Nel 2014, nell’ambito del nuovo piano strategico di marketing 2013-2018, è stata condotta una successiva indagine estesa alla regione metropolitana di Amburgo, che nello sforzo di attrarre imprenditori, professionisti e turisti e garantire investimenti compete con oltre 300 regioni urbane in tutto il mondo. È però importante sottolineare come tutto ciò rientra negli investimenti “software”, “orgware” e “virtuali”, ma è allo stesso tempo accompagnato da quel poderoso processo “hardware” di riqualificazione urbana che è HafenCity (il cui Landmark, la Filarmonica di Herzog & De Meuron di recente inaugurata, ha una tempistica che coincide perfettamente con il processo di City Branding: concept 2001-2003, progetto 2004-2014, realizzazione 2006-2016). 

HafenCity è un prodotto urbano “alto di gamma” che si inquadra nel linguaggio culturale, artistico e architettonico tipico di questo nuovo secolo ma con sue specificità: qualità del metodo, trasparenza gestionale, partecipazione attiva, apertura al cambiamento, e soprattutto proprietà pubblica dei suoli e regia tutta pubblica del processo.

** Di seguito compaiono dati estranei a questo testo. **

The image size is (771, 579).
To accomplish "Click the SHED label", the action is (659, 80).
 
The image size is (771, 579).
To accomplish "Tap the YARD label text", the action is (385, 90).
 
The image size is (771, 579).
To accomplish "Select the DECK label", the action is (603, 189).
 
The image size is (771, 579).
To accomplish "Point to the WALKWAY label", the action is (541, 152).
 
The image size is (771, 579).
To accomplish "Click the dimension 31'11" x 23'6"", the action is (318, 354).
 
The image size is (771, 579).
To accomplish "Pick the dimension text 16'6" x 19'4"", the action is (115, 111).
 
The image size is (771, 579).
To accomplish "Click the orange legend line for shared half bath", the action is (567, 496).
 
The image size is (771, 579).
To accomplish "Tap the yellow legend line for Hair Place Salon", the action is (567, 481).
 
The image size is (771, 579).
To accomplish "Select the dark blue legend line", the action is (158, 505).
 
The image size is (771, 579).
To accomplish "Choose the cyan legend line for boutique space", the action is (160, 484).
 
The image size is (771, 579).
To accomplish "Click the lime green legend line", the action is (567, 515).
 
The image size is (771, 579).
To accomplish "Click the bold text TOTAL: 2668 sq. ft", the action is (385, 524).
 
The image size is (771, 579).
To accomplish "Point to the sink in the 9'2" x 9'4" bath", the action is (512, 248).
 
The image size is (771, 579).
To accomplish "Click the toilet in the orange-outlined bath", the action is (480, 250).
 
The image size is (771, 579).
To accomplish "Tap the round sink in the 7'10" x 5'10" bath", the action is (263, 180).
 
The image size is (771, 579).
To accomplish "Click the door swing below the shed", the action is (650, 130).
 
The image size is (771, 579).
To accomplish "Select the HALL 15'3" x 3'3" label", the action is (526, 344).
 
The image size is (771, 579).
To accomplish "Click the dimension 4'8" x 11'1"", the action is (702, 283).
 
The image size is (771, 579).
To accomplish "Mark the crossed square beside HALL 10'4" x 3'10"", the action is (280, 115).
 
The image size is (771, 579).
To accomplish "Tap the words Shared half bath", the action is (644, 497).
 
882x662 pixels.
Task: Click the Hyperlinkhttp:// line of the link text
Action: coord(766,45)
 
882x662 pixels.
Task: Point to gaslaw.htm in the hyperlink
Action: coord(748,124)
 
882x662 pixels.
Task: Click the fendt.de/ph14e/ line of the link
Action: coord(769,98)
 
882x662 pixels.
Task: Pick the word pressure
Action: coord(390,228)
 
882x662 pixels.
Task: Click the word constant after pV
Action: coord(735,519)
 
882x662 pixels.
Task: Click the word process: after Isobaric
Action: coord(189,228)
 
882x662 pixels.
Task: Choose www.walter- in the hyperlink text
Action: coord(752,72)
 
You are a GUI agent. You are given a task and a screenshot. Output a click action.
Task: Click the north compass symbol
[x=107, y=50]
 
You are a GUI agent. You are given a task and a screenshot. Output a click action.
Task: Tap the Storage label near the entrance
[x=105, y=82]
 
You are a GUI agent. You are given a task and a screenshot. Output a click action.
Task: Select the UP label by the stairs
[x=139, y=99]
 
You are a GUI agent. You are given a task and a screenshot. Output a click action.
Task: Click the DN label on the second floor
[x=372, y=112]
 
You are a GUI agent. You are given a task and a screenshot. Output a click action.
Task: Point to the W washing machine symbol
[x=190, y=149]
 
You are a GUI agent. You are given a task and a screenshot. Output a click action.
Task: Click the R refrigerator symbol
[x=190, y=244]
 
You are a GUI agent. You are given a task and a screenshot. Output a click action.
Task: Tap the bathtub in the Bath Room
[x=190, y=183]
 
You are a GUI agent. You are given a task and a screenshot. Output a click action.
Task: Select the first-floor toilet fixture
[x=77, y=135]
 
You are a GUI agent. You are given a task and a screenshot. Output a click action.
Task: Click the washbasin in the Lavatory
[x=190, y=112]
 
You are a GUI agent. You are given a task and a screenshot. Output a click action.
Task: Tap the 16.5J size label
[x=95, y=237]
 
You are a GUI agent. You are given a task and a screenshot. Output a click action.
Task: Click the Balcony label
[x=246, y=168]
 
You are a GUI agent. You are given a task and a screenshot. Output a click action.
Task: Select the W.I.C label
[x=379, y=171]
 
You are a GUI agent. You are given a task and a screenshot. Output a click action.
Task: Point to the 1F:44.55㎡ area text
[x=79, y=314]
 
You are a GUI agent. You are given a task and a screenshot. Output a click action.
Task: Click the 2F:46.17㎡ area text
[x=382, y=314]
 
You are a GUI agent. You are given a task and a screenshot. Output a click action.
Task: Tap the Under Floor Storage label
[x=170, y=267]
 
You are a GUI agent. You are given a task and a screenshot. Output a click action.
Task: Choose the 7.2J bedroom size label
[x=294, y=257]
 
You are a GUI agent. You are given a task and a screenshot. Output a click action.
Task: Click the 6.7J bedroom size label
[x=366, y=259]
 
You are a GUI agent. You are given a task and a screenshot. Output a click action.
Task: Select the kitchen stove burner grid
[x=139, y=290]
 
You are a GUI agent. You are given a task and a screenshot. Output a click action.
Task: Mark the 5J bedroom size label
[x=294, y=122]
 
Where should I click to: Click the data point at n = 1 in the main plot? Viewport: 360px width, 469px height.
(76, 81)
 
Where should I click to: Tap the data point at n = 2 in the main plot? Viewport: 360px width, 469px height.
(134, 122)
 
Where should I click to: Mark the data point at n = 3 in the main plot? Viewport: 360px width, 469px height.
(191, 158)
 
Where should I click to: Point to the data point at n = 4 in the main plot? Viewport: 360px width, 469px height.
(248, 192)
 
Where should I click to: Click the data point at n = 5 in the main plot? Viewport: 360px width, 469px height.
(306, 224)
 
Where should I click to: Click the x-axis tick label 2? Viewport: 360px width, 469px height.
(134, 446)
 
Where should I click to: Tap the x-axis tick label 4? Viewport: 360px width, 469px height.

A questo riguardo, nel 1997 viene istituita la Gesellschaft für Hafen und Standortentwicklung GHS diventata, nel 2004, la HafenCity Hamburg GmbH, un’emanazione del Comune di Amburgo. Nella sua scommessa di costruire un ponte tra le dimensioni globale e locale (e finanziare la costruzione del nuovo porto) HafenCity è il più grande tassello di una Amburgo che oggi si presenta in questi termini: Living. Loving. Hamburg. 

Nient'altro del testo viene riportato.